# Little Giant



## Edrick (Mar 26, 2012)

Anyone ever used one? Just bought the 1A Revolution XE Model 22 hopefully it was worth it


----------



## chausman (Mar 26, 2012)

I assume you mean the ladders?

We have one. It's heavy, but tall, and sturdy. I like it more then I like the _others_ we have.


----------



## Edrick (Mar 26, 2012)

Yup indeed the ladders this one I think is 30 pounds? Seems a lot better than trying to fit a 10' ladder through hallways and such too


----------



## avkid (Mar 26, 2012)

I've got a knockoff at home and I love it.
Much sturdier than your average aluminum extension ladder and it fits in a sedan.


----------



## CrazyTechie (Mar 26, 2012)

It does have it's uses but I only pull ours out when I need the ability to have one side longer than the other because it so heavy and it takes longer to set up than a regular ladder. Usually I'll just use our regular ladders unless I need it.


----------



## avkid (Mar 26, 2012)

There's a definite technique to dealing with these beasts.


----------



## chausman (Mar 26, 2012)

avkid said:


> There's a definite technique to dealing with these beasts.

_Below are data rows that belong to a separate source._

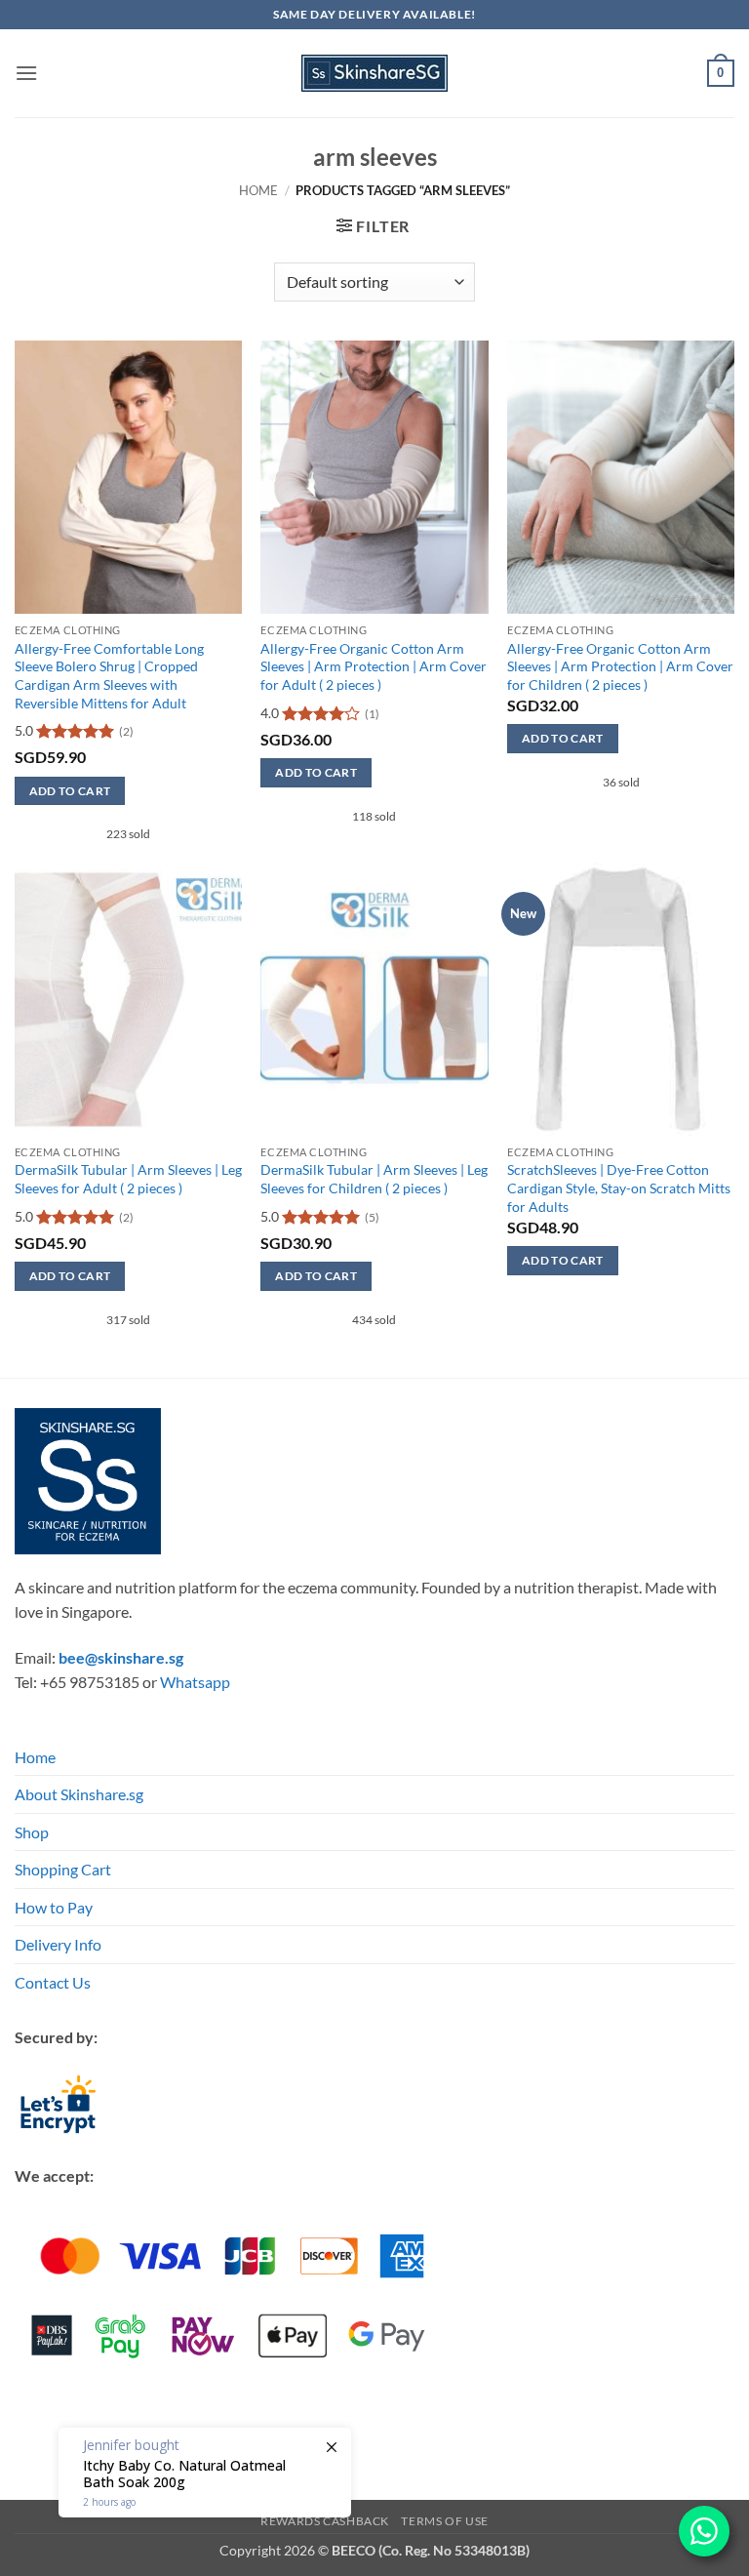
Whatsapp (195, 1681)
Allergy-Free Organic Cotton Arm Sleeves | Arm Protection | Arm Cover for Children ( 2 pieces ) (620, 666)
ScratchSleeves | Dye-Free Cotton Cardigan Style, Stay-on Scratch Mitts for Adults (618, 1187)
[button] (26, 73)
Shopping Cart (63, 1869)
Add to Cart (70, 791)
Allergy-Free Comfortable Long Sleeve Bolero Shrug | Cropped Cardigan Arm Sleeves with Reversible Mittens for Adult (109, 675)
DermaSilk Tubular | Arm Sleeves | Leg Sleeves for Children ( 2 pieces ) (374, 1178)
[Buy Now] (205, 2472)
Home (258, 190)
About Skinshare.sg (79, 1794)
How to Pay (54, 1907)
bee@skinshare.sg (121, 1657)
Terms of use (444, 2521)
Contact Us (53, 1982)
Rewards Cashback (324, 2521)
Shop (32, 1832)
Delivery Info (58, 1944)
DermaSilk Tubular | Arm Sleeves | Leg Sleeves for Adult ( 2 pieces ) (128, 1178)
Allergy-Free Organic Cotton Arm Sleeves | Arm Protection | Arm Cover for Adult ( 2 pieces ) (373, 666)
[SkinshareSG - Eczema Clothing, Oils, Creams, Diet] (374, 73)
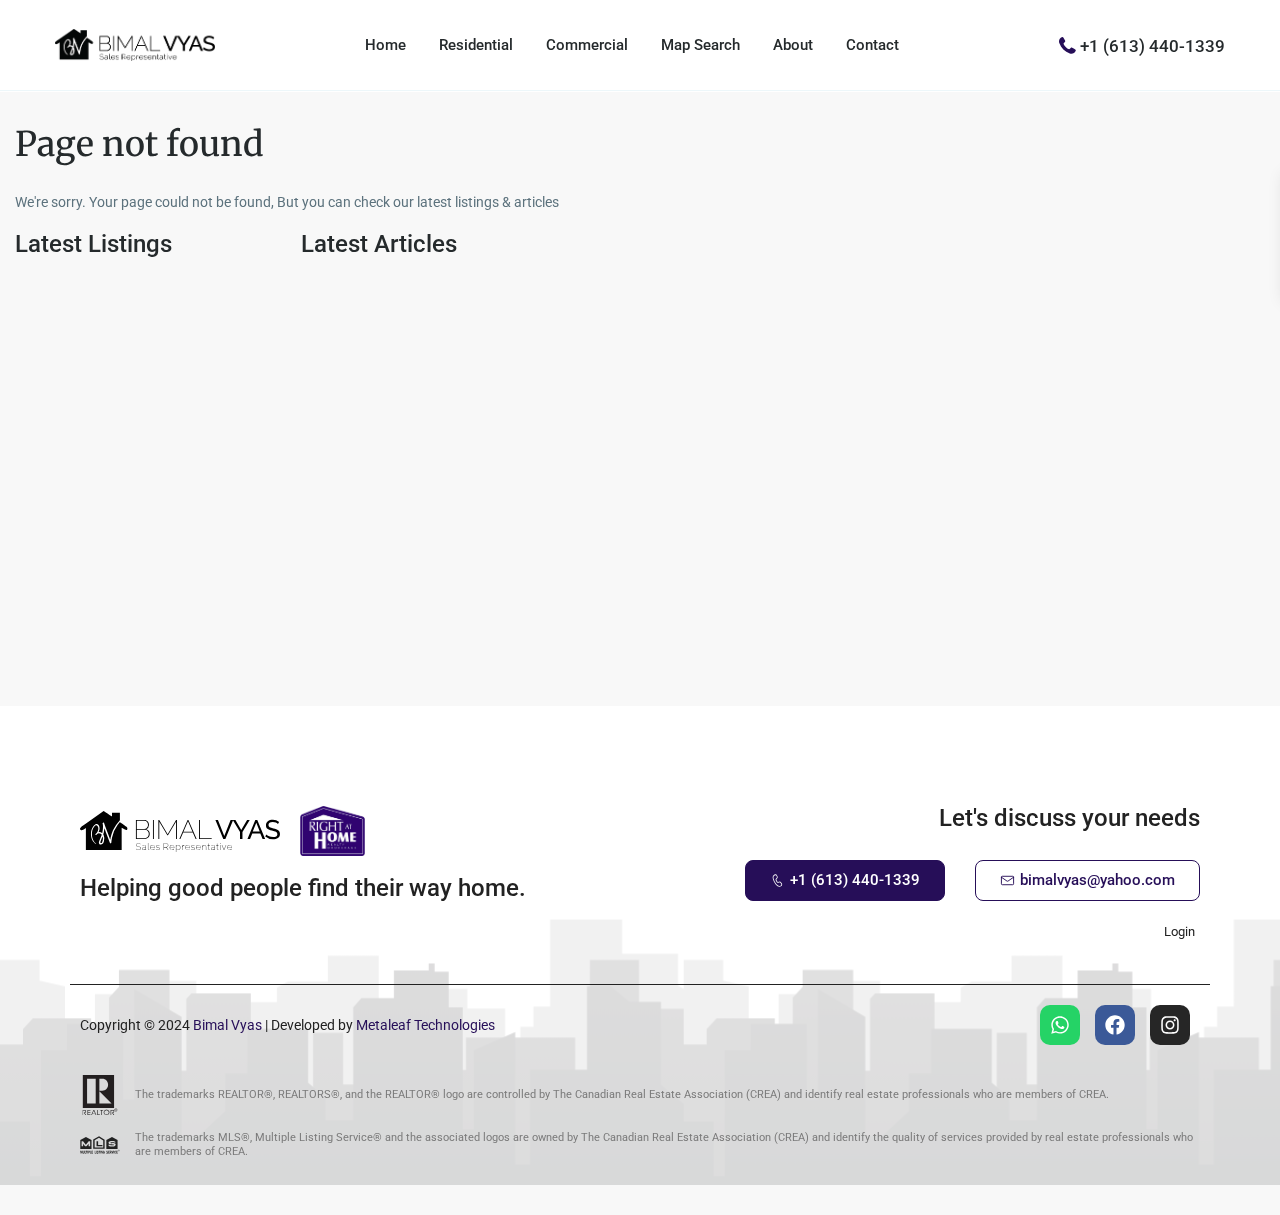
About (793, 45)
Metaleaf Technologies (425, 1025)
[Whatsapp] (1060, 1025)
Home (385, 45)
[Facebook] (1115, 1025)
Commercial (587, 45)
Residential (476, 45)
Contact (872, 45)
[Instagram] (1170, 1025)
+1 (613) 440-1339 (1152, 45)
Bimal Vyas (227, 1025)
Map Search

"Don't go over 3 rungs at a time, or you'll never get out"


----------



## mstaylor (Mar 26, 2012)

We have one that we use in stairwells to change lights. I've used smaller ones that aren't bad. I don't think I would ever use it as an extension ladder.


----------



## zmb (Mar 26, 2012)

Lets you easily slide the ladder between the curved rows of raked seating with one side extended longer than the other, but awfully heavy. Takes me plus another person usually to set it up and take it down. Takes just me with aluminium and fiberglass ladders of similar size.

And would this thread seem better placed in "General Advice" or "Facility Operations"?


----------



## len (Mar 26, 2012)

I have 2, and will likely buy a third this year. But my needs are different. I don't have room for a 14' a-frame ladder in my truck, and I can get the LG in there with no issue. Yes, they're heavier than a wood or aluminum one, but there are definite advantages to them.


----------



## Morte615 (Mar 26, 2012)

Little Giants are one of those tools that you should have in the inventory for when you need to get to those hard to reach places. But I wouldn't replace my current stock of ladders with them. Nice to have handy but the standard ladders are lighter to move and set up, though the Little Giants are easier to store, and are great on un-level surfaces.


----------